Evaporation(water), or volatile and chemical release? A close target for an easy early story?

Good to have you here brother.

HD of heat shield seperation

This image shows the two excavations by the landing jets. This was noted by the 1:00 PM EDT briefing. It will be the first exploration of the "bedrock."


The Comm. anomaly is not associated with the temperature anomalies. You should know.


See the original caption of the picture PIA16012: Rover's Self Portrait in the JPL Photojournal for an explanation of how the self portrait was created.

On another topic, using the small initial hazard avoidance image, I estimated some of the angular pieces I could view were in appearance flat, thin, platy, without apparent side shadows. I was wrong, perhaps. These seem to be fairly thick 3D shapes for most all the larger angular shapes, and the few thin items I am seeing are probably relics of the landing process.

The image at Fred's #10 shows on the right, a portion of the harness released, as best I can tell. Also this 'pyro' shape was in another early navcam front side picture. There seems to be some resolution-focus problems generally. The focus and resolution were not problematic with Fred's #9 display of the heat shield released, imaged with the MARDI camera.

Enlarged 2x and altered some. Image title gives the particular source.

Are we in new geology territory with a lack of thin layers?
The initial images do not show sufficient detail to resolve them perhaps.

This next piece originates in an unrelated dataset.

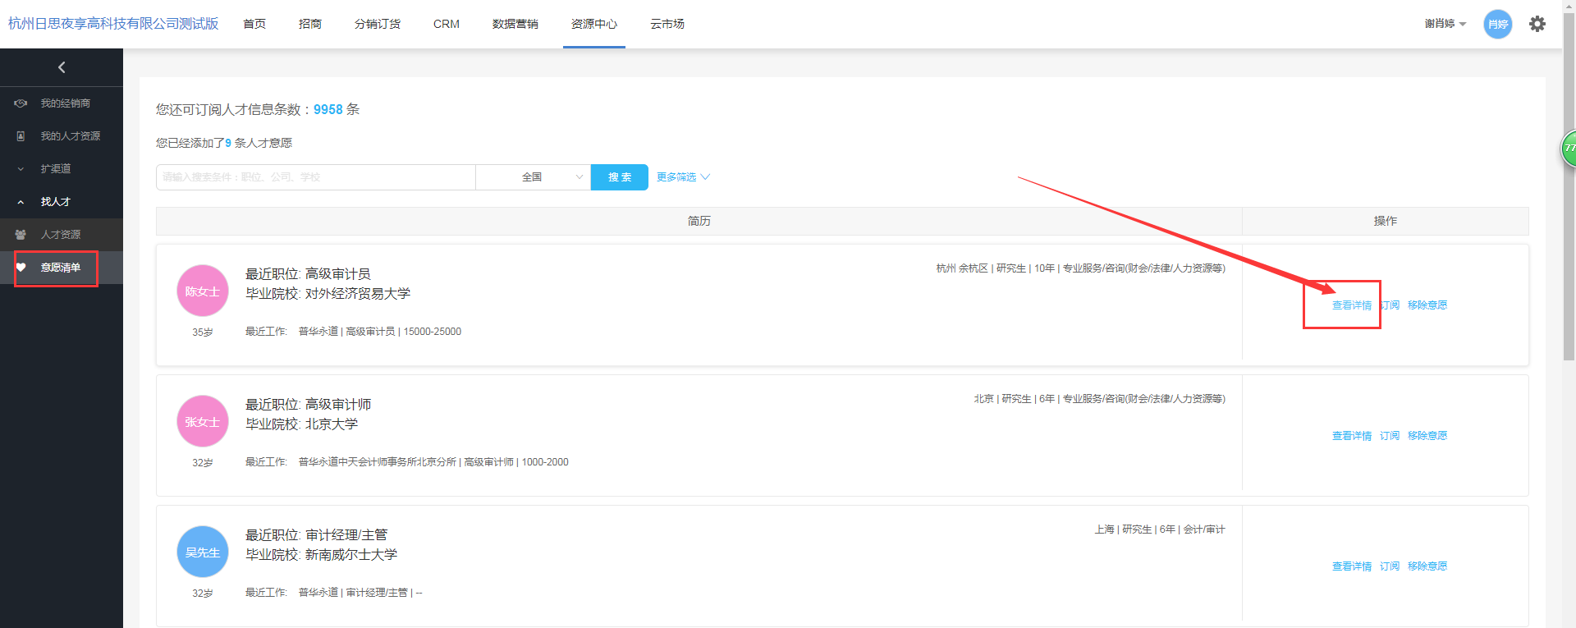Open the 谢肖婷 user account dropdown

click(x=1445, y=24)
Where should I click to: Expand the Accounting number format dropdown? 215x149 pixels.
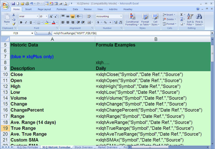[x=121, y=16]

With 'auto-stitch' capabilities, we can expect a variety of landscape scenes from this rover? I'll read the links to catch up.

Fred, Thanks for posting the view in reply 10. Has anyone figured out the direction the camera was pointed? I have tried to match the mountains with the north-west rim of Gale without any success.

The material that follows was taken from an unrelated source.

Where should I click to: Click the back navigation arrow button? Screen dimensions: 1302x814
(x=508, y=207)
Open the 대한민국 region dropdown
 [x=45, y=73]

from http://www.heise.de/newsticker/meldung/Mars-Sonde-Curiosity-Gesendete-Bilder-ermoeglichen-Panoramaaufnahmen-1663717.html

The good news, for those not aware of him, is that Ryan Anderson of the Curiosity team is blogging regularly at:

Thanks pit, for your 15. Granules and pebbles seem to have been thrown onto the rover deck during the landing. Some appear to be struck to sloped surfaces. Something like Phoenix?

sol 3 natural color and enhanced difference false color of retro-rocket pits:

This will make an excellent first target for the laser zapper.

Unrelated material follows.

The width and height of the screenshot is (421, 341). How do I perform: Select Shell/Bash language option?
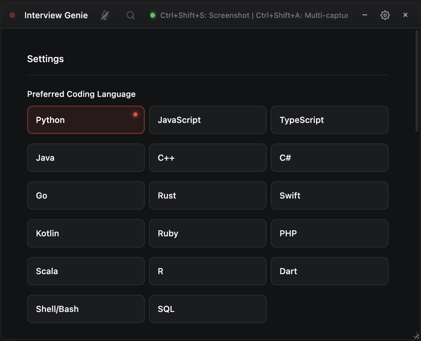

I am particularly interested in the "green" rocks.

Watching the televised update of Fri, Aug 10,2012, I noticed a suggestion that the reconnaissance of the low northern and east-west altered subsidence pond ares is not the discussed aim of early investigation of this varied terrain. The suggestion was that a direct path to the Mount Sharp(Aeolis Mons) slopes was to be to the west and south, avoiding deep dunes, and running apparently parallel to them to begin ascent of the mountain.
While I understand some of the concern for early failure, why would the down slope shallow pits not be first seek and find path for minerals hydrated or water altered?
If we find water affected sulfates and clays, and other water influenced materials as the ascent happens, how could the rover return to the landing site zone to compensate for the lack of initial interest in down slope travel of liquids or a groundwater table exposure with subsidence?
As the liquid flow will be down slope, and as all the altered stacked minerals are probably older than the subsidence pits, why the rush in a multi-year traverse?

Altering this mountain central peak area shows what appears to be an apex of two nearly equal area wedge shapes of differing history, as seen somewhat in original satellite images. Alteration of the images gives near symmetry in surface area to the east and west 'wedge shaped' up-slope mountain aspects. The landing area is at the 'apex' of the overlapped zone of the two shapes. As one appears more semi-liquid flow shaped, that is the western side of Sharp, we would be seeking the path along the far more eroded west section, and finding a mixed alteration history. Perhaps they are seeking early validation of the weathering causes, and a less pristine slope with ease of travel in mind. Will we be missing the Eastern Sharp history if we are seeking only the Western Sharp section?